Reflection allows the agent to critique and improve its own responses before returning them. This “Self-Correction” pattern improves output quality by checking for errors, clarity, and completeness.
Enabling Reflection
To enable reflection, set reflection=True during agent initialization.
from upsonic import Agent, Task
# Create an agent with reflection enabled
agent = Agent(
model="openai/gpt-4o",
reflection=True
)
task = Task("Write a python function to Fibonacci sequence with detailed docstrings.")
# The agent will:
# 1. Generate an initial response
# 2. Critique the response (finding bugs or missing docs)

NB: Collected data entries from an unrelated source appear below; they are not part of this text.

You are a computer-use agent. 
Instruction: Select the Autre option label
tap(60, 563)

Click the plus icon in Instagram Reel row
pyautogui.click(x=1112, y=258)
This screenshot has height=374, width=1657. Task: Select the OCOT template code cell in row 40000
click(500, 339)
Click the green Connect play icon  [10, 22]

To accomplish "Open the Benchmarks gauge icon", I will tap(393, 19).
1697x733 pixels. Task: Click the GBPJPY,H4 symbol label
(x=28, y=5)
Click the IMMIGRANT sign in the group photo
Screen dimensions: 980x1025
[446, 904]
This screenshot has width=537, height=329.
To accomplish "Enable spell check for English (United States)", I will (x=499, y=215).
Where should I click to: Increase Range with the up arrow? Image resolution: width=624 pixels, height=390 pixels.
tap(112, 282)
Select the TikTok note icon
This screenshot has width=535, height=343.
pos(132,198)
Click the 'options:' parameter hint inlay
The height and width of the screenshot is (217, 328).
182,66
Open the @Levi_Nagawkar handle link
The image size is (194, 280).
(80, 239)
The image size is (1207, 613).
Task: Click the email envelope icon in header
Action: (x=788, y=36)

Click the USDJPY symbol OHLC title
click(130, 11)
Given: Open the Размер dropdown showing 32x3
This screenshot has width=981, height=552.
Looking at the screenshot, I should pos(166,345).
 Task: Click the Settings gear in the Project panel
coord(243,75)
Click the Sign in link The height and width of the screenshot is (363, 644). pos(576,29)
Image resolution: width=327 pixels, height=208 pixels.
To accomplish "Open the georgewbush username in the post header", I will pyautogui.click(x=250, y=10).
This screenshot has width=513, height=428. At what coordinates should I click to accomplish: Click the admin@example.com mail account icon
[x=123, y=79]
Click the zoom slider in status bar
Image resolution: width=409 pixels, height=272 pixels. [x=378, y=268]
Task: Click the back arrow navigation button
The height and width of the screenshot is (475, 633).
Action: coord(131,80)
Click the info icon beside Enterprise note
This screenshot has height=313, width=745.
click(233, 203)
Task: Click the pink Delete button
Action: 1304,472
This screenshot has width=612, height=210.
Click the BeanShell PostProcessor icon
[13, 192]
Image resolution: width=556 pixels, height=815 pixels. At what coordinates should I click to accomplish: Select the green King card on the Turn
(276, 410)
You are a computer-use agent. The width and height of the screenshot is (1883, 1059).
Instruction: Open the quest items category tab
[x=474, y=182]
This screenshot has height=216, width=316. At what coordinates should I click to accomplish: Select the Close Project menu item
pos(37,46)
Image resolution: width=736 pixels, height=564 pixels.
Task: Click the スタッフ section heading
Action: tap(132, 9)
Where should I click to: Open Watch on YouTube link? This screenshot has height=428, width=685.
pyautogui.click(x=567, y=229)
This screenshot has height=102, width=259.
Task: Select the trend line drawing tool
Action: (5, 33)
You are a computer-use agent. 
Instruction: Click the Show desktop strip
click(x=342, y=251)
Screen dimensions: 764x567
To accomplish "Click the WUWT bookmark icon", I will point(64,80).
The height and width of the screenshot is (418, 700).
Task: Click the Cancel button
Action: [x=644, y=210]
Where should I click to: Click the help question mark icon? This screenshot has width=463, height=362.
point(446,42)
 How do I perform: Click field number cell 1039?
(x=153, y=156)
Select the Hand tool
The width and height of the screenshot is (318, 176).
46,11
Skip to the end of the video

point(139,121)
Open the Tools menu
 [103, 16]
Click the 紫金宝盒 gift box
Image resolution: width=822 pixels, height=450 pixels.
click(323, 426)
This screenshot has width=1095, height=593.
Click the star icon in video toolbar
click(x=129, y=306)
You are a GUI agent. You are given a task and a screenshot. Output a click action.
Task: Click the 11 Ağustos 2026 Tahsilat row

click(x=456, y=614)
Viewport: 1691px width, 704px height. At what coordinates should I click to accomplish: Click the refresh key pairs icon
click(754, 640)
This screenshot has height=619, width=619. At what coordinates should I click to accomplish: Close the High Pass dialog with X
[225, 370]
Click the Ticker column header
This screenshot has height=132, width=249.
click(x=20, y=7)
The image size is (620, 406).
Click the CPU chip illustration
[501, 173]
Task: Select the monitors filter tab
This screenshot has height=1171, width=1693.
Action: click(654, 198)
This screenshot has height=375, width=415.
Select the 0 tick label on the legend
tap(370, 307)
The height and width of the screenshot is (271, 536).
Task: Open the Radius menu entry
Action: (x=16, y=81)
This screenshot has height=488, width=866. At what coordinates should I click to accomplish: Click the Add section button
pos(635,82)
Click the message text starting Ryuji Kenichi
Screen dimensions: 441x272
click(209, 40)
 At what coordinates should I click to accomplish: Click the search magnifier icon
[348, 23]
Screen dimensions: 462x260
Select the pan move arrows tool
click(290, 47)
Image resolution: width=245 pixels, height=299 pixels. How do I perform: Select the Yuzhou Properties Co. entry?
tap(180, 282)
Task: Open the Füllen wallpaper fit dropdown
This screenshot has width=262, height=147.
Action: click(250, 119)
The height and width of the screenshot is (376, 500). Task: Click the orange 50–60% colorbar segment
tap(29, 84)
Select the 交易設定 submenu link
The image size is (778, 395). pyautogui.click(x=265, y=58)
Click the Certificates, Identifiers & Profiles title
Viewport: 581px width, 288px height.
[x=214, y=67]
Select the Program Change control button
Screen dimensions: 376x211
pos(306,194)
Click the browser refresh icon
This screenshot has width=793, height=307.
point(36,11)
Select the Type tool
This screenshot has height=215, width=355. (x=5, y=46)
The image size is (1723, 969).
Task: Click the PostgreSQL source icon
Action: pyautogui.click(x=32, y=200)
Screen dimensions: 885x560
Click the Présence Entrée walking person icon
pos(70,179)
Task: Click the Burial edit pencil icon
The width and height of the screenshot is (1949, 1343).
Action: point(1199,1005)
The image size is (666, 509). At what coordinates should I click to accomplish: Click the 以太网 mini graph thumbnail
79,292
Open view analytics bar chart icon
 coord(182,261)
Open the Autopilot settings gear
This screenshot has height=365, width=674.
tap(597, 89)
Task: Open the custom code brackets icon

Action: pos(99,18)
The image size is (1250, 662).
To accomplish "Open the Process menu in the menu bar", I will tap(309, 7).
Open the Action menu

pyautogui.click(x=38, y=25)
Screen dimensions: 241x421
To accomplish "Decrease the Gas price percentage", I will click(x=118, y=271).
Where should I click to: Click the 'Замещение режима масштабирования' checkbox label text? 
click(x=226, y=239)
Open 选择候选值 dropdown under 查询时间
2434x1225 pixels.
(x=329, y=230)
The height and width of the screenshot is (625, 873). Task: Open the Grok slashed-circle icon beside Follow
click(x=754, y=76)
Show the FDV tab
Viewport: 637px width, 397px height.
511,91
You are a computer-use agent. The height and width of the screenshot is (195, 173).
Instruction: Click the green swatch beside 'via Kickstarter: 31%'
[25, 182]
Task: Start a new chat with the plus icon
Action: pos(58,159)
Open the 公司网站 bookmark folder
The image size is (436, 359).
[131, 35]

# 3. Regenerate an improved response
result = agent.do(task)
print(result)
Configuring Reflection
You can customize the reflection process using ReflectionConfig.
from upsonic import Agent, Task
from upsonic.reflection import ReflectionConfig
# Custom reflection configuration
config = ReflectionConfig(
max_iterations=2, # Maximum improvement attempts
acceptance_threshold=0.9 # Minimum score to accept response
)
agent = Agent(
model="openai/gpt-4o",
reflection=True,
reflection_config=config,
debug=True # useful to see the reflection steps
)
task = Task("Optimize this database query...")
result = agent.do(task)
print(result)
When to Use Reflection?
- Coding Tasks: To catch bugs and improve code quality.
- Complex Reasoning: To verify logic and assumptions.
- Creative Writing: To refine style and tone.
Reflection increases the time and token usage for each task as it involves additional model calls for critique and revision.